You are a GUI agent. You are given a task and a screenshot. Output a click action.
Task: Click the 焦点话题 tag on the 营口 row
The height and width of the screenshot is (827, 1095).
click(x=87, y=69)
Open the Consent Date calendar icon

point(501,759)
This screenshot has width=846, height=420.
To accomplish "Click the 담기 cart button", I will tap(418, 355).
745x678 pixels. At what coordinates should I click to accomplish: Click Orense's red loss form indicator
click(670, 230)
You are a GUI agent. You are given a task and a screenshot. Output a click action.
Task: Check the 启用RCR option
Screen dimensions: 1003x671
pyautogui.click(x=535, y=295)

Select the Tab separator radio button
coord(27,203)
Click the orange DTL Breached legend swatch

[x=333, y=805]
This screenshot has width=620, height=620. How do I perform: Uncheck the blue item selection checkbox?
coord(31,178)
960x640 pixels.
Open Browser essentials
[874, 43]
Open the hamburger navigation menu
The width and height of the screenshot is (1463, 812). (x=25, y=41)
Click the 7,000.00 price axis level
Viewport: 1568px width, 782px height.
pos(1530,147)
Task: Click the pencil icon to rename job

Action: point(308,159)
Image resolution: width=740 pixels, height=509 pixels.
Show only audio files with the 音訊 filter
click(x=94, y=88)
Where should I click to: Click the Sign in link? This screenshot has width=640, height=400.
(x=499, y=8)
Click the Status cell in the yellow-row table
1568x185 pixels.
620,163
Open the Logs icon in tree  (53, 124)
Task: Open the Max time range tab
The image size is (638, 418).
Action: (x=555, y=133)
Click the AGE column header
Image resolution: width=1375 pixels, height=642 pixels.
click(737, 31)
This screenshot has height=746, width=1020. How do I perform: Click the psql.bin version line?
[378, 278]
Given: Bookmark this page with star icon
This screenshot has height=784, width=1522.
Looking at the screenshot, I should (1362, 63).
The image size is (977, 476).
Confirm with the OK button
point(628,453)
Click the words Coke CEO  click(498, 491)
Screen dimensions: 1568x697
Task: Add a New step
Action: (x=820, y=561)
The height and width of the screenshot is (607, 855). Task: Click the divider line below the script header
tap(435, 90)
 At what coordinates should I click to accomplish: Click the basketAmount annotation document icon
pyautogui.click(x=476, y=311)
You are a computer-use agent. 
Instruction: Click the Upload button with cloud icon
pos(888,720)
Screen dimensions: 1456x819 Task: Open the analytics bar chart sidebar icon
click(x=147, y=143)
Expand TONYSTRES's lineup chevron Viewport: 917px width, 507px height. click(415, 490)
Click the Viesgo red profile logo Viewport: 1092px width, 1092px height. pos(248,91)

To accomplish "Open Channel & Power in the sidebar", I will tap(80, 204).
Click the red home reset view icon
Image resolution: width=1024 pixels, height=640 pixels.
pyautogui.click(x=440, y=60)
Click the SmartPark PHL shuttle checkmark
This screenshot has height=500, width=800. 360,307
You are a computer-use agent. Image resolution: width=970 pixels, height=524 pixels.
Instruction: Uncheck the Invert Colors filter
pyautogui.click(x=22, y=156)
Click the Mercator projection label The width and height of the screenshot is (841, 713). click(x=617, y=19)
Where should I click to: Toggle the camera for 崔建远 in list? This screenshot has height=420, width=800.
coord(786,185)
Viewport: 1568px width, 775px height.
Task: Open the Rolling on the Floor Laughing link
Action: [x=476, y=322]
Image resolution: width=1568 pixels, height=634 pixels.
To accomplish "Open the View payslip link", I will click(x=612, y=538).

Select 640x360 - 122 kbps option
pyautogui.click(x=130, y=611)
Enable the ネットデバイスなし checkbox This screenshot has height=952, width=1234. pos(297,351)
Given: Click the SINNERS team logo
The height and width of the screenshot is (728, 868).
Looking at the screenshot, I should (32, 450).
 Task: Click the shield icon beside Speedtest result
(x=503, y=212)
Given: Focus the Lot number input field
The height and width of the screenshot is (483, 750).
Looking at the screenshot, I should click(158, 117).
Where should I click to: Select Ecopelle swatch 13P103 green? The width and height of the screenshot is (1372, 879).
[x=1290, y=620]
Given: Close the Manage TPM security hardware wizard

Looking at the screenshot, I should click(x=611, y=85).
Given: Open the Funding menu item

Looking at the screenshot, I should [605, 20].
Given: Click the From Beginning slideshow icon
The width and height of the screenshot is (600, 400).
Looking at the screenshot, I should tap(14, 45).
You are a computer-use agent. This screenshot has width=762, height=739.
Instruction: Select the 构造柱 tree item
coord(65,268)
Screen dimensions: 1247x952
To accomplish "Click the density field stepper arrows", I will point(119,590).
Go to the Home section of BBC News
● ● ● ●
▶ _Written problem_
Write out all of the data above line for line, with no changes.

▶ _Result of this task_
You are a GUI agent. You are given a task and a screenshot. Output a click action.
Task: Click the 焦点话题 tag on the 营口 row
The height and width of the screenshot is (827, 1095).
click(x=87, y=69)
Open the Consent Date calendar icon

point(501,759)
This screenshot has width=846, height=420.
To accomplish "Click the 담기 cart button", I will tap(418, 355).
745x678 pixels. At what coordinates should I click to accomplish: Click Orense's red loss form indicator
click(670, 230)
You are a GUI agent. You are given a task and a screenshot. Output a click action.
Task: Check the 启用RCR option
Screen dimensions: 1003x671
pyautogui.click(x=535, y=295)

Select the Tab separator radio button
coord(27,203)
Click the orange DTL Breached legend swatch

[x=333, y=805]
This screenshot has width=620, height=620. How do I perform: Uncheck the blue item selection checkbox?
coord(31,178)
960x640 pixels.
Open Browser essentials
[874, 43]
Open the hamburger navigation menu
The width and height of the screenshot is (1463, 812). (x=25, y=41)
Click the 7,000.00 price axis level
Viewport: 1568px width, 782px height.
pos(1530,147)
Task: Click the pencil icon to rename job

Action: point(308,159)
Image resolution: width=740 pixels, height=509 pixels.
Show only audio files with the 音訊 filter
click(x=94, y=88)
Where should I click to: Click the Sign in link? This screenshot has width=640, height=400.
(x=499, y=8)
Click the Status cell in the yellow-row table
1568x185 pixels.
620,163
Open the Logs icon in tree  (53, 124)
Task: Open the Max time range tab
The image size is (638, 418).
Action: (x=555, y=133)
Click the AGE column header
Image resolution: width=1375 pixels, height=642 pixels.
click(737, 31)
This screenshot has height=746, width=1020. How do I perform: Click the psql.bin version line?
[378, 278]
Given: Bookmark this page with star icon
This screenshot has height=784, width=1522.
Looking at the screenshot, I should (1362, 63).
The image size is (977, 476).
Confirm with the OK button
point(628,453)
Click the words Coke CEO  click(498, 491)
Screen dimensions: 1568x697
Task: Add a New step
Action: (x=820, y=561)
The height and width of the screenshot is (607, 855). Task: Click the divider line below the script header
tap(435, 90)
 At what coordinates should I click to accomplish: Click the basketAmount annotation document icon
pyautogui.click(x=476, y=311)
You are a computer-use agent. 
Instruction: Click the Upload button with cloud icon
pos(888,720)
Screen dimensions: 1456x819 Task: Open the analytics bar chart sidebar icon
click(x=147, y=143)
Expand TONYSTRES's lineup chevron Viewport: 917px width, 507px height. click(415, 490)
Click the Viesgo red profile logo Viewport: 1092px width, 1092px height. pos(248,91)

To accomplish "Open Channel & Power in the sidebar", I will tap(80, 204).
Click the red home reset view icon
Image resolution: width=1024 pixels, height=640 pixels.
pyautogui.click(x=440, y=60)
Click the SmartPark PHL shuttle checkmark
This screenshot has height=500, width=800. 360,307
You are a computer-use agent. Image resolution: width=970 pixels, height=524 pixels.
Instruction: Uncheck the Invert Colors filter
pyautogui.click(x=22, y=156)
Click the Mercator projection label The width and height of the screenshot is (841, 713). click(x=617, y=19)
Where should I click to: Toggle the camera for 崔建远 in list? This screenshot has height=420, width=800.
coord(786,185)
Viewport: 1568px width, 775px height.
Task: Open the Rolling on the Floor Laughing link
Action: [x=476, y=322]
Image resolution: width=1568 pixels, height=634 pixels.
To accomplish "Open the View payslip link", I will click(x=612, y=538).

Select 640x360 - 122 kbps option
pyautogui.click(x=130, y=611)
Enable the ネットデバイスなし checkbox This screenshot has height=952, width=1234. pos(297,351)
Given: Click the SINNERS team logo
The height and width of the screenshot is (728, 868).
Looking at the screenshot, I should (32, 450).
 Task: Click the shield icon beside Speedtest result
(x=503, y=212)
Given: Focus the Lot number input field
The height and width of the screenshot is (483, 750).
Looking at the screenshot, I should click(158, 117).
Where should I click to: Select Ecopelle swatch 13P103 green? The width and height of the screenshot is (1372, 879).
[x=1290, y=620]
Given: Close the Manage TPM security hardware wizard

Looking at the screenshot, I should click(x=611, y=85).
Given: Open the Funding menu item

Looking at the screenshot, I should [605, 20].
Given: Click the From Beginning slideshow icon
The width and height of the screenshot is (600, 400).
Looking at the screenshot, I should tap(14, 45).
You are a computer-use agent. This screenshot has width=762, height=739.
Instruction: Select the 构造柱 tree item
coord(65,268)
Screen dimensions: 1247x952
To accomplish "Click the density field stepper arrows", I will point(119,590).
Go to the Home section of BBC News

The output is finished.